【パラスポ・ピックアップ・トピック(8)】 悲願のパラリンピック初出場へ! ブラインドサッカー代表の挑戦 (星野恭子)
リオデジャネイロ・パラリンピックがあと約1年後に迫ってきました。日本代表選手としては、車いすテニスの国枝慎吾選手が昨年のアジア大会金メダルで早々に内定を決めたほか、射撃や水泳など、まだ数名。これから本格化していきます。
団体競技もほとんどがこれからで、アジア大会等の地区予選や世界最終予選など各競技別にスケジュールが組まれています。実は、日本で予選大会が開かれる競技もいくつかあります。「地の利」を生かして出場権獲得を期待したいところですが、その先陣を切るのがブラインドサッカー。視覚障がい者らがプレイするサッカーです。
あと2週間後の9月2日に東京・渋谷で開幕する、アジア選手権大会がその舞台。日本を含む6カ国が総当たり戦を行い、上位2カ国に入れば、リオ出場が決まります。悲願のパラリンピック初出場を狙う日本は、北京パラリンピック銀メダルの中国、2014アジアパラ優勝のイランほか、韓国、インド、マレーシアと対戦します。

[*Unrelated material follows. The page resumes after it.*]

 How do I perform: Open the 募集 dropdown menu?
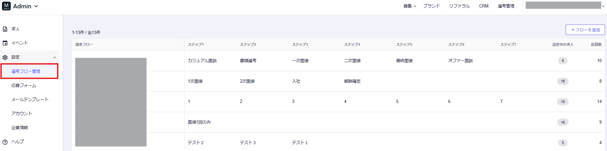[x=410, y=6]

日本は4年前、パラリンピック出場まであと一歩に迫りました。4年前の2011年冬、翌年のロンドン・パラリンピックを目指していた日本は、仙台市で行われたアジア選手権で、「引き分けで初出場」という条件のなか、イランを相手に粘ったものの終盤に2失点し、出場権を逃しました。
その悔しさをバネに約4年、チームは徹底的に強化を図ってきました。昨年秋に韓国で行われたアジアパラ競技大会では銀メダルを獲得し、つづいて東京で開催された世界選手権では12チーム中6位とチーム史上最高位になるなど国際大会でも実績を積み、自信を深めています。

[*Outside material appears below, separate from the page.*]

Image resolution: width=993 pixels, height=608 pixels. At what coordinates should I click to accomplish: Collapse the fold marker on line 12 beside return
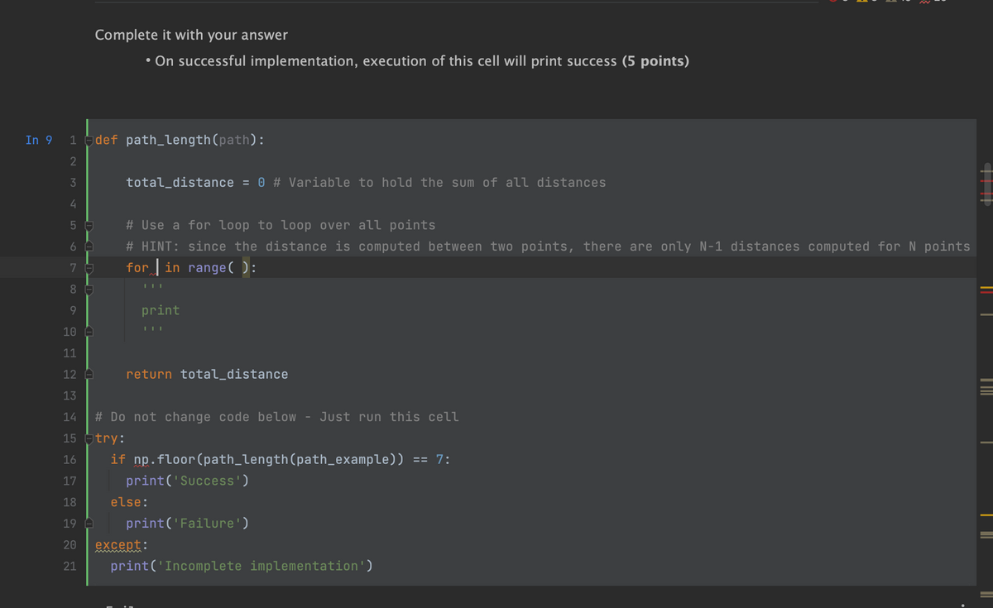pos(87,374)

大一番を前に、強化合宿で取り組むブラインドサッカー日本代表チーム=2015年8月16日/クーバーフットボールパーク八王子富士森公園東京・八王子市
チームは先週末、8月15日から今日17日まで強化合宿を行い、8月26日から29日までの直前合宿を経て、9月2日からの大一番、「アジア選手権」へと向かいます。16日の合宿を取材しましたが、蒸し暑いなか、集中力を高く保った選手たちが、1対1、セットプレイ、フリーキック対策などといった練習に懸命に取り組んでいました。時に厳しい声がとび、時に笑顔がこぼれ、チーム一丸となって決戦へと一歩一歩確実に進んでいる様子が感じられました。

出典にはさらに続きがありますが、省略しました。